[What the exercise asks] Quote the passage on human hair thickness in full, word for word.

[Text provided]

Human Hair Thickness
Hair thickness is not necessarily tied to how much hair you have on your head. When scientists talk about “hair strand thickness,” what they’re referring to specifically is the diameter of each individual strand.
In other words, having lots of hair doesn’t always mean you have thick hair. And having thick hair doesn’t necessarily mean you have a lot of it.
You could have a lot of hair, but the individual strands could be very thin. Or you could have little hair, but the hair strands themselves could be very thick.
And while age isn’t perfectly correlated with hair thickness, your hair strands do get thinner as you age.
Genetics of Human Hair Thickness
Genetics strongly influence human hair thickness. Although several genes help determine hair thickness and texture, an AncestryDNA test focuses on the EDAR gene.
Hair thickness is an “additive" trait. This means that if you inherited two copies of the “thick hair" version of the gene (one from each parent), you'll likely have even thicker hair strands than if you only inherited the "thick hair" version from one parent.
What Science Says About Hair Thickness
The EDAR gene carries instructions for making a protein that affects hair thickness. A gene variation of EDAR that arose about 30,000 years ago seems to give some people thicker strands of hair.

[Material supplied]
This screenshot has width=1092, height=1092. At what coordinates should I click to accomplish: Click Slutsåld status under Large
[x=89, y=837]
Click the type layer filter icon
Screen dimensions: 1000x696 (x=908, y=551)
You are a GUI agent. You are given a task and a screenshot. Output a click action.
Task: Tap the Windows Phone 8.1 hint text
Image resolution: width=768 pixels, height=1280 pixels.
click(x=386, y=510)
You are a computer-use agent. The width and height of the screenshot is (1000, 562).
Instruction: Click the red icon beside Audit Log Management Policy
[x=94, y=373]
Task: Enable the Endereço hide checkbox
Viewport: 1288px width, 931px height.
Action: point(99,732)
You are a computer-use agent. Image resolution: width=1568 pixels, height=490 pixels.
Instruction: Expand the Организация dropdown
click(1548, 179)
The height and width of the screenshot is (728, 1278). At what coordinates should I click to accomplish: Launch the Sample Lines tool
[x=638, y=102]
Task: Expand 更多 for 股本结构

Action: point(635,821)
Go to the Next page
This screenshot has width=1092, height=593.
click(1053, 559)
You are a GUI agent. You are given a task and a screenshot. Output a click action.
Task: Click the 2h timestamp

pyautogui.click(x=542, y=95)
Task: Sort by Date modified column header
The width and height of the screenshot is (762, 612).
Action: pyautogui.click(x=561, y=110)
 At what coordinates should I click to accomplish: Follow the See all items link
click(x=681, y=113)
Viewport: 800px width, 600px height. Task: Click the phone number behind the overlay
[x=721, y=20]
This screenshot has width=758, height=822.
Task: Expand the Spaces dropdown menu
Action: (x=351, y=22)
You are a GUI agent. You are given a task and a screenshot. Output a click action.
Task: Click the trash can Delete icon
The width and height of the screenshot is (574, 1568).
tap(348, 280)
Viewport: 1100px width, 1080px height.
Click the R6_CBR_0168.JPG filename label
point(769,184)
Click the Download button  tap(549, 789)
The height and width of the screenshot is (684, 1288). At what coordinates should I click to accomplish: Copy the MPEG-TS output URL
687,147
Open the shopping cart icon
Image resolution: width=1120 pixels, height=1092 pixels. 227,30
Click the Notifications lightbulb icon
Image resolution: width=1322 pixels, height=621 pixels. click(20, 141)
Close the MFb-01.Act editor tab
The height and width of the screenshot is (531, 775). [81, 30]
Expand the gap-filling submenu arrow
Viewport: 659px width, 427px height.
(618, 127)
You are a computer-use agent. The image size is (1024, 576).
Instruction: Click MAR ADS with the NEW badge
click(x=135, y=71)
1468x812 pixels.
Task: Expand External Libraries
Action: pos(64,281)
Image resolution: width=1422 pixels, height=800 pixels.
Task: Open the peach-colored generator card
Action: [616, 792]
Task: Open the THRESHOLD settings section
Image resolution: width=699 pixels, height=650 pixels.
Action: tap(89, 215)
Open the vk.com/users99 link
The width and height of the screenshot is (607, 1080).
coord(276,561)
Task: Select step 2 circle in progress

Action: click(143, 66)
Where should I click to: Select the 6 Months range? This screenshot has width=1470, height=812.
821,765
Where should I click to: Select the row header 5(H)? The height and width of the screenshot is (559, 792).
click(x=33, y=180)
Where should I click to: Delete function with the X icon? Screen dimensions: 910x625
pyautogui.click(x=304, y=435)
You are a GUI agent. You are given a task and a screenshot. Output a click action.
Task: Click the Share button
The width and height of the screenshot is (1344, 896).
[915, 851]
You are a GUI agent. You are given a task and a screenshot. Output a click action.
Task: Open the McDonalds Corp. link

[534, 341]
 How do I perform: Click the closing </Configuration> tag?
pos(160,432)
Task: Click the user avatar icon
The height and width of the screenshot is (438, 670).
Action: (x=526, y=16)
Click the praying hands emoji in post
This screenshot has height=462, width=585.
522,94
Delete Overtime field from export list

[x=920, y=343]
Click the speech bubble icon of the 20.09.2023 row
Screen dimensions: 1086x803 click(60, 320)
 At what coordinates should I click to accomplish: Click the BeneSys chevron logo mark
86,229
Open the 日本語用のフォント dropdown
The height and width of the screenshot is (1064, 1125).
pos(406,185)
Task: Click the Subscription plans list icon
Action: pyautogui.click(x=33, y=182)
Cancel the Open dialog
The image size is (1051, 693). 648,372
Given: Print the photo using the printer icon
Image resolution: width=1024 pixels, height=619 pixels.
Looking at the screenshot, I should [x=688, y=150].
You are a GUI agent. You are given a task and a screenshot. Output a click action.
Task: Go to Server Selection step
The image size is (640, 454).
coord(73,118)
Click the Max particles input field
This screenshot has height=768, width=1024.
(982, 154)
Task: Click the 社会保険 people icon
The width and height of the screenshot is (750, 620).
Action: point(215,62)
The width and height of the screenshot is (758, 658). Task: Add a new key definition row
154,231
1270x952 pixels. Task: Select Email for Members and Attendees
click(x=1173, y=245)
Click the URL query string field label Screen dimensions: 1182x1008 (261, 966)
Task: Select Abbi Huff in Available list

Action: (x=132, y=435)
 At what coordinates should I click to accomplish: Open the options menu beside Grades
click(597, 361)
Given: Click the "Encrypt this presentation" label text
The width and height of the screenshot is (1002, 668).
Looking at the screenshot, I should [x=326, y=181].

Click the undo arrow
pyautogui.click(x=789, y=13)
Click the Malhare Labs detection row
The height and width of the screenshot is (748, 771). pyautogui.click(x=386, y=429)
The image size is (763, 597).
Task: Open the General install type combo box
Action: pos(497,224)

[Answer below]
Human Hair Thickness
Hair thickness is not necessarily tied to how much hair you have on your head. When scientists talk about “hair strand thickness,” what they’re referring to specifically is the diameter of each individual strand.
In other words, having lots of hair doesn’t always mean you have thick hair. And having thick hair doesn’t necessarily mean you have a lot of it.
You could have a lot of hair, but the individual strands could be very thin. Or you could have little hair, but the hair strands themselves could be very thick.
And while age isn’t perfectly correlated with hair thickness, your hair strands do get thinner as you age.
Genetics of Human Hair Thickness
Genetics strongly influence human hair thickness. Although several genes help determine hair thickness and texture, an AncestryDNA test focuses on the EDAR gene.
Hair thickness is an “additive" trait. This means that if you inherited two copies of the “thick hair" version of the gene (one from each parent), you'll likely have even thicker hair strands than if you only inherited the "thick hair" version from one parent.
What Science Says About Hair Thickness
The EDAR gene carries instructions for making a protein that affects hair thickness. A gene variation of EDAR that arose about 30,000 years ago seems to give some people thicker strands of hair.